Он поехал. В отделе кадров немолодая женщина предложила ему сесть, а затем сказала:
– Тут выяснилось, что вас приняли на работу по ошибке. У вас ведь нет диплома об окончании художественного института?
– Нет, – подтвердил Борис.
– Без образования быть художником в редакции нельзя, – сказала кадровик.
– Вы это только разглядели? – он криво усмехнулся.
– Бывает, – она смотрела в стол. – Будет лучше, если вы напишете заявление об увольнении сегодняшним числом. Иначе – по статье.
– Понятно, – он кивнул. – Давайте ручку и бумагу…
Не прошло и часа, как Борис вышел из редакции. В его кармане лежала трудовая книжка, а кошелек пополнился купюрами – расчет с уволенным произвели мгновенно, наверное, чтоб не передумал. Борис не собирался. Бог с ней, редакцией! Денег ему хватит: на сберкнижку поступили отчисления от песен. Пусть эту речку перекрыли, но на счету скопилось много – пару лет он проживет безбедно. А дальше видно будет…
Едва вернулся под родную крышу – опять звонок.
– Борис Михайлович, из института беспокоят. Декан Петрищев, Лолий Аристархович. Тут такое дело… – собеседник в трубке явно чувствовал себя неловко. – Нам велели… – он вздохнул. – Будет лучше, если вы приедете и напишите заявление об отчислении вас из института.

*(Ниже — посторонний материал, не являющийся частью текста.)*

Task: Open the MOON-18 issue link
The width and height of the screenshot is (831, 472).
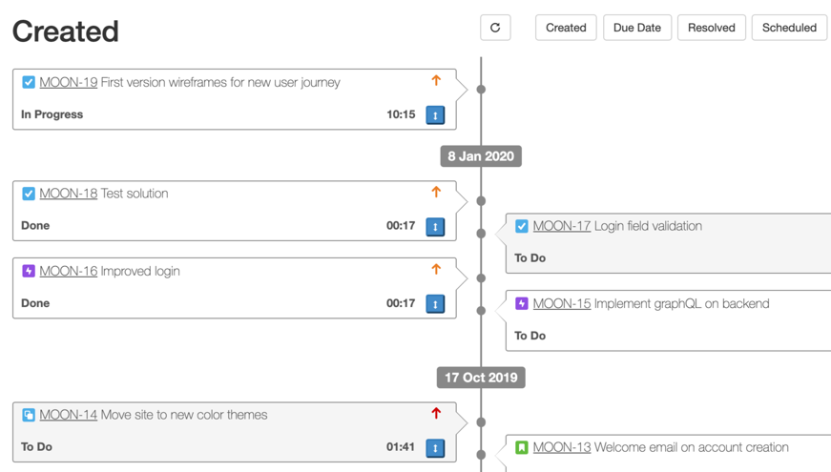Action: pyautogui.click(x=69, y=194)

– А если откажусь? – спросил Борис.
– Не сдадите сессию, – сообщил декан. – Все равно отчислят. А так вам будет легче куда-нибудь перевестись…
В голосе декана читалось, что в перевод он не верит, но спорить с ним Борис не стал. Буркнул: «Отчисляйте сами!» и бросил трубку. Подумав, он достал из бара бутылку коньяка, отнес ее на кухню, где открыл и наполнил стакан… Он допивал второй, когда из прихожей послышался звук отпираемого ключом замка. Спустя мгновение в кухне появилась Ольга. Встав за порогом, любимая вздохнула. Несколько мгновений они молчали. Борис смотрел на Ольгу. Глаза заплаканы, вид виноватый, и тот мужик, который в нем сидел, все сразу понял.
– Уходишь от меня?
– Как ты догадался? – удивилась Ольга.
– Элементарно, – он извлек из пачки сигарету. – Из редакции меня поперли, из института тоже. Песни запретили. Осталась лишь любимая, но они и здесь подсуетились.
– Ты не понимаешь! – выкрикнула Ольга. – Мама говорит, что ты придурок, папа – что больше не поднимешься. Растопчут и отправят на помойку. И меня с тобой. Это крах всего!
– Поэтому меня и нужно бросить? Все забыть, что между нами было? Черт с ним, институтом и работой! Выстоим, пробьемся. Не такое люди переживали. Главное, мы будем вместе.
– Борис, не надо! – Ольга всхлипнула. – Я тебя люблю! Но папа рассказал мне все… Да как ты мог! Ругаться с Сусловым… Ты обо мне подумал?
– Никогда не забывал, – он чиркнул спичкой и пыхнул дымом. – Считал, что у меня есть близкий человек, который будет рядом и в беде, и радости. Но я в тебе ошибся. Когда-то жены декабристов последовали за мужьями в каторгу…
– Ты не декабрист! – зло выплюнула Ольга. – Дурак самовлюбленный!
– Дурак, согласен, – Борис кивнул. – Ладно, собирайся. Но вещи выносить я помогать не стану.
– Сама управлюсь! – сообщила Ольга. – Со мной машина, на площадке ждет водитель.
Она ушла.
– Скатертью дорога! – отсалютовал ей стаканом Борис.